Logo Questions Linux Laravel Mysql Ubuntu Git Menu
 

Calculating average and percentiles from a histogram map?

I have written a timer which will measure the performance of a particular code in any multithreaded application. In the below timer, it will also populate the map with how many calls took x milliseconds. I will use this map as part of my histogram to do further analysis, like what percentage of calls took this much milliseconds and etc.

public static class StopWatch {

    public static ConcurrentHashMap<Long, Long> histogram = new ConcurrentHashMap<Long, Long>();

    /**
     * Creates an instance of the timer and starts it running.
     */
    public static StopWatch getInstance() {
        return new StopWatch();
    }

    private long m_end = -1;
    private long m_interval = -1;
    private final long m_start;

    private StopWatch() {
        m_start = m_interval = currentTime();
    }

    /**
     * Returns in milliseconds the amount of time that has elapsed since the timer was created. If the
     * <code>stop</code> method has been invoked, then this returns instead the elapsed time between the creation of
     * the timer and the moment when <code>stop</code> was invoked.
     * 
     * @return duration it took
     */
    public long getDuration() {
        long result = 0;

        final long startTime = m_start;
        final long endTime = isStopWatchRunning() ? currentTime() : m_end;

        result = convertNanoToMilliseconds(endTime - startTime);

        boolean done = false;
        while (!done) {
            Long oldValue = histogram.putIfAbsent(result, 1L);
            if (oldValue != null) {
                done = histogram.replace(result, oldValue, oldValue + 1);
            } else {
                done = true;
            }
        }

        return result;
    }

    /**
     * Returns in milliseconds the amount of time that has elapsed since the last invocation of this same method. If
     * this method has not previously been invoked, then it is the amount of time that has elapsed since the timer
     * was created. <strong>Note</strong> that once the <code>stop</code> method has been invoked this will just
     * return zero.
     * 
     * @return interval period
     */
    public long getInterval() {
        long result = 0;

        final long startTime = m_interval;
        final long endTime;

        if (isStopWatchRunning()) {
            endTime = m_interval = currentTime();
        } else {
            endTime = m_end;
        }

        result = convertNanoToMilliseconds(endTime - startTime);

        return result;
    }

    /**
     * Stops the timer from advancing. This has an impact on the values returned by both the
     * <code>getDuration</code> and the <code>getInterval</code> methods.
     */
    public void stop() {
        if (isStopWatchRunning()) {
            m_end = currentTime();
        }
    }

    /**
     * What is the current time in nanoseconds?
     * 
     * @return returns back the current time in nanoseconds
     */
    private long currentTime() {
        return System.nanoTime();
    }

    /**
     * This is used to check whether the timer is alive or not
     * 
     * @return checks whether the timer is running or not
     */
    private boolean isStopWatchRunning() {
        return (m_end <= 0);
    }

    /**
     * This is used to convert NanoSeconds to Milliseconds
     * 
     * @param nanoseconds
     * @return milliseconds value of nanoseconds
     */
    private long convertNanoToMilliseconds(final long nanoseconds) {
        return nanoseconds / 1000000L;
    }
}

For example, this is the way I will use my above timer class to measure the performance of a particular code in my multithreading application:

StopWatch timer = StopWatch.getInstance();
//... some code here to measure
timer.getDuration();

Now my question is - What is the best way to calculate average, median, 95th and 99th percentile of the request from my histogram map? I mean to say, I want to add certain methods in my StopWatch class only which will does all the calculation like finding the average, median, 95th and 99th percentile.
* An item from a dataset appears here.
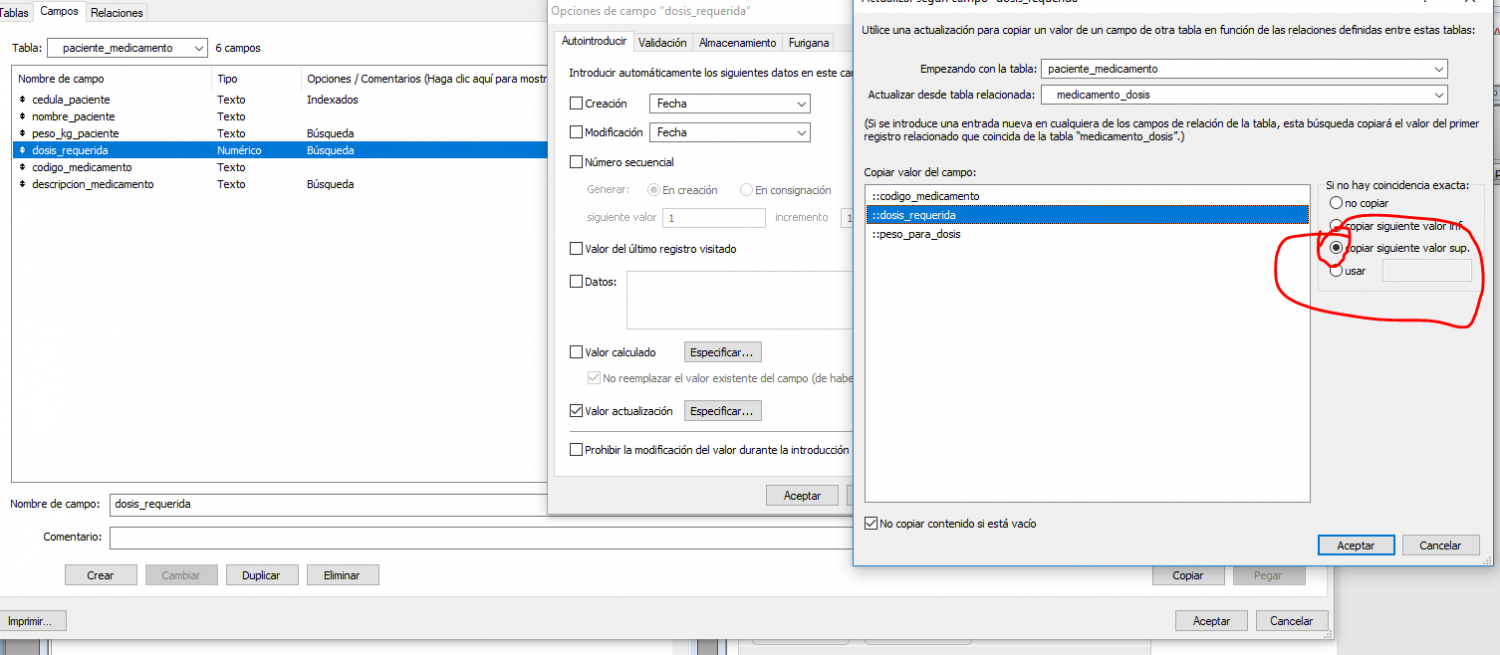
Task: Open 'Actualizar desde tabla relacionada' dropdown
Action: [1243, 95]
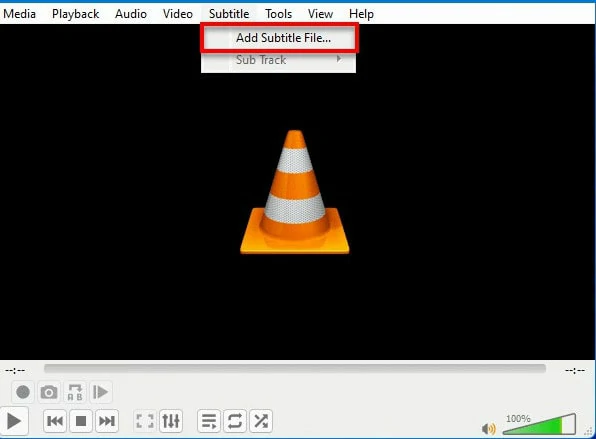
Task: Toggle the A-B loop button
Action: tap(74, 392)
And then I can just directly get it by using StopWatch instance.

My histogram map will look like this:

key - means number of milliseconds

value - means number of calls that took that much milliseconds.

like image 957
john Avatar asked Jun 09 '15 05:06

john


People also ask

How do you find percentiles with a histogram?

Divide the frequency for each bin by the total frequency. In the example: 5/50, 15/50, 20/50, 7/50 and 3/50. Divide 100 by the total frequency. In the example 100/50 = 2.

Can I average percentiles?

So still, you should never average percentiles; you won't be able to know when the approach you are taking is hurting you at the worst time. Percentiles are aggregates, but they should not be aggregated. They should be calculated, not stored.

How do you calculate percentiles in statistics?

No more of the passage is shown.